Crónicas de viaje II
Las desventuras con el viaje y con el auto, recién habían empezado; como les conté, la noche se había vestido de tormenta y los truenos eran la orquesta de fondo para unos temores que no quisieron quedarse quietos ni con el cambio de auto, cuando nos subimos al nuevo modelo y lo pusimos en marcha nos acomodamos a las anchas... pero enseguida nos hicimos más angostos que un hilo de coser, no había forma de sacarlo de punto muerto, era un coche automático y por más que tironeábamos y tironeábamos no salía de la posición en la que estaba. No vayan a creer que nos desesperamos, al contrario, descansamos unos segundos para poder pensar, evaluamos las soluciones posibles, intercambiamos impresiones sobre el problema y... seguimos tironeando. Yo lo miraba al Negrito y el Negrito me miraba a mí, y ambas caras estaban tan llenas de interrogantes como la de De La Rúa el día del helicóptero.
Yo creo que los pavos le damos pena hasta a Dios, así que una casualidad hizo que apretáramos el freno y la palanca se liberó (a nadie, en el mundo, se le puede ocurrir apretar el freno de un coche que no se mueve, al Negrito sí!). Nuestro corto viaje por las carreteras americanas había empezado, por fin.

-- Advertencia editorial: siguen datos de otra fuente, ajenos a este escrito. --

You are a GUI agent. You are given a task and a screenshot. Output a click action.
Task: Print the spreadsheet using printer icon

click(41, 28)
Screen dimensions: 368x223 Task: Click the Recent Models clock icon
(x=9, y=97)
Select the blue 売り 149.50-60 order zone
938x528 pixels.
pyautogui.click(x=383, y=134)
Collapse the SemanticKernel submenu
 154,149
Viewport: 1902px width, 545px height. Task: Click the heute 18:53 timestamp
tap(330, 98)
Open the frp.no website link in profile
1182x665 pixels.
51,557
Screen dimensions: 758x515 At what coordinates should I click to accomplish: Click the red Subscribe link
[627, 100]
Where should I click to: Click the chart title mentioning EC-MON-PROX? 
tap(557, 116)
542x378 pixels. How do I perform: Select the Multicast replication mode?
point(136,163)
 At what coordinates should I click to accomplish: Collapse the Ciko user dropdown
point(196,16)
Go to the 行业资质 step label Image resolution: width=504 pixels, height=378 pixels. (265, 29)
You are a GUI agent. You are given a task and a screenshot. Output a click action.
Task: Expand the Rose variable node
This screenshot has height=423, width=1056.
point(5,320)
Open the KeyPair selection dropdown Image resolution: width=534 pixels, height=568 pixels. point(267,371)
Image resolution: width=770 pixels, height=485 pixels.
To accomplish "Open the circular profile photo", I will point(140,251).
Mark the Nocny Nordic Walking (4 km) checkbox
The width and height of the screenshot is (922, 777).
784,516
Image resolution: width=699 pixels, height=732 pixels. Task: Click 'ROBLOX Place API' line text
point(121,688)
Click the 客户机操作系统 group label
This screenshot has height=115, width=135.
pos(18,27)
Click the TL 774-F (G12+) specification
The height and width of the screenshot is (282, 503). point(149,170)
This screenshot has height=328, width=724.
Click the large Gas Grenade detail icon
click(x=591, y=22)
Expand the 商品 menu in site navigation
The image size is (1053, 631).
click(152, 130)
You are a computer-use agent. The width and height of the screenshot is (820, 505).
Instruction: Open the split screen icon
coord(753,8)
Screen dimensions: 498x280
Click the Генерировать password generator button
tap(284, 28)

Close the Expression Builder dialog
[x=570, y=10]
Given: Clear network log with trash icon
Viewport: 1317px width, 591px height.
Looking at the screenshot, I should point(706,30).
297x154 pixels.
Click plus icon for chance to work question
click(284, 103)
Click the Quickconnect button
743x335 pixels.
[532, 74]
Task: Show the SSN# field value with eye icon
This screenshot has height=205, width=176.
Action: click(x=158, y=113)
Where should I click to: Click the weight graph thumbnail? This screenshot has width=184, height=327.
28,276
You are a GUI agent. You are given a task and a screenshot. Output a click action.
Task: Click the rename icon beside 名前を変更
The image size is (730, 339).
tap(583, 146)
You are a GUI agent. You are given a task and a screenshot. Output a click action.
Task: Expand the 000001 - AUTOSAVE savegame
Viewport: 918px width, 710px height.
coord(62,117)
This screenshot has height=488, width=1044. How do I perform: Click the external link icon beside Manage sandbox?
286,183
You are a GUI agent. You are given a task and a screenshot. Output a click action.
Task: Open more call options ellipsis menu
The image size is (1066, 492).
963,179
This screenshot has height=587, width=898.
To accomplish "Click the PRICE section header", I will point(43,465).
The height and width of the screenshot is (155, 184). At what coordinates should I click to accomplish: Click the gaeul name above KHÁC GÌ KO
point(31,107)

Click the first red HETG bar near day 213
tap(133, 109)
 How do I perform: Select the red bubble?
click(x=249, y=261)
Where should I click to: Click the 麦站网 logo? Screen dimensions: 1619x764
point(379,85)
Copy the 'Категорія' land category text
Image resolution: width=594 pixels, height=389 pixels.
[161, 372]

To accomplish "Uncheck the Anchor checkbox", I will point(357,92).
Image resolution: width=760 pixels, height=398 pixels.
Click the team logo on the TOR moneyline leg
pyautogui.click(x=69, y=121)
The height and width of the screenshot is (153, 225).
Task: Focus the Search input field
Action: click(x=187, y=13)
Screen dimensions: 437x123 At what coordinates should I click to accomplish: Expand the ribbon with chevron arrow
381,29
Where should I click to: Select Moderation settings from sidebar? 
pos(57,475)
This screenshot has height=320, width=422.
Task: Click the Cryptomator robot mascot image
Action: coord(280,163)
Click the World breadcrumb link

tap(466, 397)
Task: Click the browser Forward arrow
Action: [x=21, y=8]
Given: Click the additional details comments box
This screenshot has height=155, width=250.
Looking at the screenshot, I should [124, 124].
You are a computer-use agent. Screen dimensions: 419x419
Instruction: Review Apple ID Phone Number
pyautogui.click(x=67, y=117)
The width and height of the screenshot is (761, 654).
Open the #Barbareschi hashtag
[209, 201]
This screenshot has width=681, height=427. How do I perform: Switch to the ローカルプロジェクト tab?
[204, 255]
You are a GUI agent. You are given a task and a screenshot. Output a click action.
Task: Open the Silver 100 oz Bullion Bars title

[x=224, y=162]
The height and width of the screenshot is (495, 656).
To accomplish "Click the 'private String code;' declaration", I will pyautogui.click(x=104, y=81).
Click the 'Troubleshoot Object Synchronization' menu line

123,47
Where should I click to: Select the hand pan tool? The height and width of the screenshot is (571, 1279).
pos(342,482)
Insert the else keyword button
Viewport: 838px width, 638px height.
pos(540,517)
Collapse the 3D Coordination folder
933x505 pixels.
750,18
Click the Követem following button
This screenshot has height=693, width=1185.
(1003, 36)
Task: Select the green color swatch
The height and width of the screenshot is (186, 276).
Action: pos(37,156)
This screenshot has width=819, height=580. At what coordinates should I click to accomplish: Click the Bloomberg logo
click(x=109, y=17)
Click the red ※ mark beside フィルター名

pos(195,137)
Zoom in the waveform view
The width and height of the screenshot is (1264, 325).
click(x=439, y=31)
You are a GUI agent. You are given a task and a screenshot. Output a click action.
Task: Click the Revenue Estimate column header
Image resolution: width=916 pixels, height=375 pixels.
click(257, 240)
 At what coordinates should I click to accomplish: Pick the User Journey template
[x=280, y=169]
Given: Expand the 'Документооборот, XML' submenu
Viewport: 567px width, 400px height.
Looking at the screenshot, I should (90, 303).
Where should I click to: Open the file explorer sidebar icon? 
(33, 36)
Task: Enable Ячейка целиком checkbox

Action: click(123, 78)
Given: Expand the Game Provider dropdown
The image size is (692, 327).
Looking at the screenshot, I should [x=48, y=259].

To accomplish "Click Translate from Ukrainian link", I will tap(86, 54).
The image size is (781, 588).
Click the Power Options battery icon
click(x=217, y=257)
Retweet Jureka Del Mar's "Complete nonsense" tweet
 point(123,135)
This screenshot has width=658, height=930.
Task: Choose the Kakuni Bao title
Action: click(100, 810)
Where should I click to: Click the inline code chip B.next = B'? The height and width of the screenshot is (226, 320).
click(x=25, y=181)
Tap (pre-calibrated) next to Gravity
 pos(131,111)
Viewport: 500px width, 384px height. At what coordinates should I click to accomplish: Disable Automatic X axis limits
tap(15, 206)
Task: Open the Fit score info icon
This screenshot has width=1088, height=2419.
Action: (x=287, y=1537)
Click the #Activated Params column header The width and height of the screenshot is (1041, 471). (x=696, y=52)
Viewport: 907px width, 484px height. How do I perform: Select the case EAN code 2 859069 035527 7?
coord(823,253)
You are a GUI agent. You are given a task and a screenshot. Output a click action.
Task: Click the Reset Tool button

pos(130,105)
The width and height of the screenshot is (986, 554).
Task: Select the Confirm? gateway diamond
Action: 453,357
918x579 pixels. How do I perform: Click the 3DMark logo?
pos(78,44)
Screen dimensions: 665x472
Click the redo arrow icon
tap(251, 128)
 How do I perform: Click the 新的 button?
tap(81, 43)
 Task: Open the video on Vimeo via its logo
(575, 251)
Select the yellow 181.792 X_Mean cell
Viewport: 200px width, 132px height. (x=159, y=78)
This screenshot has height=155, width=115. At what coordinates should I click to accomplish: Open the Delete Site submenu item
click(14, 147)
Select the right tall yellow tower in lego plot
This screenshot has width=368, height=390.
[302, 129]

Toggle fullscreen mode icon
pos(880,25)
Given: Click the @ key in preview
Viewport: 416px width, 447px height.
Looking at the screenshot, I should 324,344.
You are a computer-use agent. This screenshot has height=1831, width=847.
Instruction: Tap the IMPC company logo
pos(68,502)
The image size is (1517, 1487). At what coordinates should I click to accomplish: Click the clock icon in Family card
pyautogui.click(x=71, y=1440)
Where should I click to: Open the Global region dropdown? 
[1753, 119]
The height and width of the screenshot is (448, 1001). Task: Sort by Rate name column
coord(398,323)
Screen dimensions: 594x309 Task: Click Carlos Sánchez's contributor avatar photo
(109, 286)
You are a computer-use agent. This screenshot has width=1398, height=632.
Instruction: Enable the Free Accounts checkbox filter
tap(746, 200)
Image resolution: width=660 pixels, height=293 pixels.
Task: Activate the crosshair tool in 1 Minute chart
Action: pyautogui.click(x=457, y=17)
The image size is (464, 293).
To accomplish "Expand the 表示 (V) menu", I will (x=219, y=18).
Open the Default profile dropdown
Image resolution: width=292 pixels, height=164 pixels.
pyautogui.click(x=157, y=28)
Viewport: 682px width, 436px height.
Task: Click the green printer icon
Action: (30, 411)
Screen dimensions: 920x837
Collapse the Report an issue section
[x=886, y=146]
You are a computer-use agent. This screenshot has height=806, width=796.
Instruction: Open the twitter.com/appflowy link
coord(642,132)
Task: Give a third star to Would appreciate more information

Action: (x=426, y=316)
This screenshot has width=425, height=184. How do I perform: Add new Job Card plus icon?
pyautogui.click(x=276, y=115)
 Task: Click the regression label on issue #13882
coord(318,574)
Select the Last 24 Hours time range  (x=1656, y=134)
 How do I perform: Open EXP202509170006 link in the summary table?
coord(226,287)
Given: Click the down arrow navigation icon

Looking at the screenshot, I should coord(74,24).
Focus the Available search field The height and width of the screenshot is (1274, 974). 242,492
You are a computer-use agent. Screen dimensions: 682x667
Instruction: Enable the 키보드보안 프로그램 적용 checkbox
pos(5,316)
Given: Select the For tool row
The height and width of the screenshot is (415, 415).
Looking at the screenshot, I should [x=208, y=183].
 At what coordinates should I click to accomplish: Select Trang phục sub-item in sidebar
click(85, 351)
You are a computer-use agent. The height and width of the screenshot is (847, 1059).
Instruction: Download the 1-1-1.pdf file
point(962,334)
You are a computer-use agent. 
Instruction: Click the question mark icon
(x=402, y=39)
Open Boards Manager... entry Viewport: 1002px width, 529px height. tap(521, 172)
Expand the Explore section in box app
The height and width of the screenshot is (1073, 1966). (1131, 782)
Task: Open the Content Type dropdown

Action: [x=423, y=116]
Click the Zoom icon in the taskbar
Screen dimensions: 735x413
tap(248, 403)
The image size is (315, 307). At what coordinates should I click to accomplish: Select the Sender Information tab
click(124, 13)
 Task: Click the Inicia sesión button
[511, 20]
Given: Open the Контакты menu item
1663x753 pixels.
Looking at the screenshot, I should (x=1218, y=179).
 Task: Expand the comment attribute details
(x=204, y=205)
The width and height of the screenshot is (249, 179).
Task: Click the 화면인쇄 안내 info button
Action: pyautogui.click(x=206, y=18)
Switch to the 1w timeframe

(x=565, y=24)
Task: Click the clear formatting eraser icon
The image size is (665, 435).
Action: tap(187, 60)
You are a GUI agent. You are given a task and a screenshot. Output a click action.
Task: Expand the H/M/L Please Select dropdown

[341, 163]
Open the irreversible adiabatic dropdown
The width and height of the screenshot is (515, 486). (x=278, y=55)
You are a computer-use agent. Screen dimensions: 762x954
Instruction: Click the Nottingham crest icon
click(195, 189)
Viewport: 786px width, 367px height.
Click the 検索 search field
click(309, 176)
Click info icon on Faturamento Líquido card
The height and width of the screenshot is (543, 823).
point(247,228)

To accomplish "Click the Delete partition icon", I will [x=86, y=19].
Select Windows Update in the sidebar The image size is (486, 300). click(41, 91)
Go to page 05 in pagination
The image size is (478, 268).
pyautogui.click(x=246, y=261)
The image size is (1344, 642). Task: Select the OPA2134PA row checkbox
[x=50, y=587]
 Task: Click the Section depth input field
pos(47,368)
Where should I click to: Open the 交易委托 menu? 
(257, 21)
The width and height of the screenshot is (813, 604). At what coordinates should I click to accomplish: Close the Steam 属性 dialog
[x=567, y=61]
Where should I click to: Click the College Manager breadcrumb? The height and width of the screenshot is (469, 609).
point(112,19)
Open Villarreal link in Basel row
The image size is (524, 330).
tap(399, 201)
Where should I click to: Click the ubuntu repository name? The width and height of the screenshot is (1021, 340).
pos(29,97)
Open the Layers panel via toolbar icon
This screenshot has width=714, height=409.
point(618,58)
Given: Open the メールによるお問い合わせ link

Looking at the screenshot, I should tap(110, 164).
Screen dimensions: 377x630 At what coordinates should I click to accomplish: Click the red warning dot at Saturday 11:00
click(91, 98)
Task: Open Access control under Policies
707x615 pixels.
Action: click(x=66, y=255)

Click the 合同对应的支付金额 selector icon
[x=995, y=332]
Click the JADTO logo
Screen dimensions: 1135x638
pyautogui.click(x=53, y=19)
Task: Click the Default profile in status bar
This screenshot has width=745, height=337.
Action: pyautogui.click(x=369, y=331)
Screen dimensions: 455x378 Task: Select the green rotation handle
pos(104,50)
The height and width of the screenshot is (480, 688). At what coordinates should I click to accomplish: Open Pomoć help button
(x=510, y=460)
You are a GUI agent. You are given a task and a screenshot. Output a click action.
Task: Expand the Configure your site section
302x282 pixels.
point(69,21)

Aunque de a ratos paraba, la tormenta seguía haciendo de las suyas y estábamos en una ciudad que NO conocíamos, cruzando calles que NO conocíamos y con el miedo a cuestas tampoco preguntábamos, nunca fuimos racistas, pero después del relato del vendedor, cada vez que veíamos un negro pisábamos el acelerador y así... nos pasamos o perdimos (según Mi opinión). El viaje por autopista se hizo como corresponde, respetando todas las velocidades máximas que se indicaban (o sea, nos pasaba todo el mundo). Resulta que yo estaba estrenando mi registro recién "compradito" y el negrito muchas ganas de dejarme manejar no tenía, pero como me veía tan entusiasmado y estaba cansado, hizo el auto a un lado y entregó el volante. Las millas que siguieron me hicieron transpirar tanto que ni la lluvia de hacía un rato me hubiera dejado disimular , con los brazos duros como si estuviera atajando a una gorda que se cayó encima mío y la espalda y el cuello firmes como si me estuviesen amenazando con un consolador; el Negrito no estaba mejor, si hubiese podido mandar los ojos adelante del auto para ver mejor lo hubiera hecho. Conclusión, cambiamos de chofer al ratito.
Cuando llegamos a Sarasota eran las ocho de la mañana (al aeropuerto habíamos llegado a las nueve de la noche) y según SU opinión, ni nos pasamos, ni nos perdimos, porfiado como pocos (creo que son doscientas millas).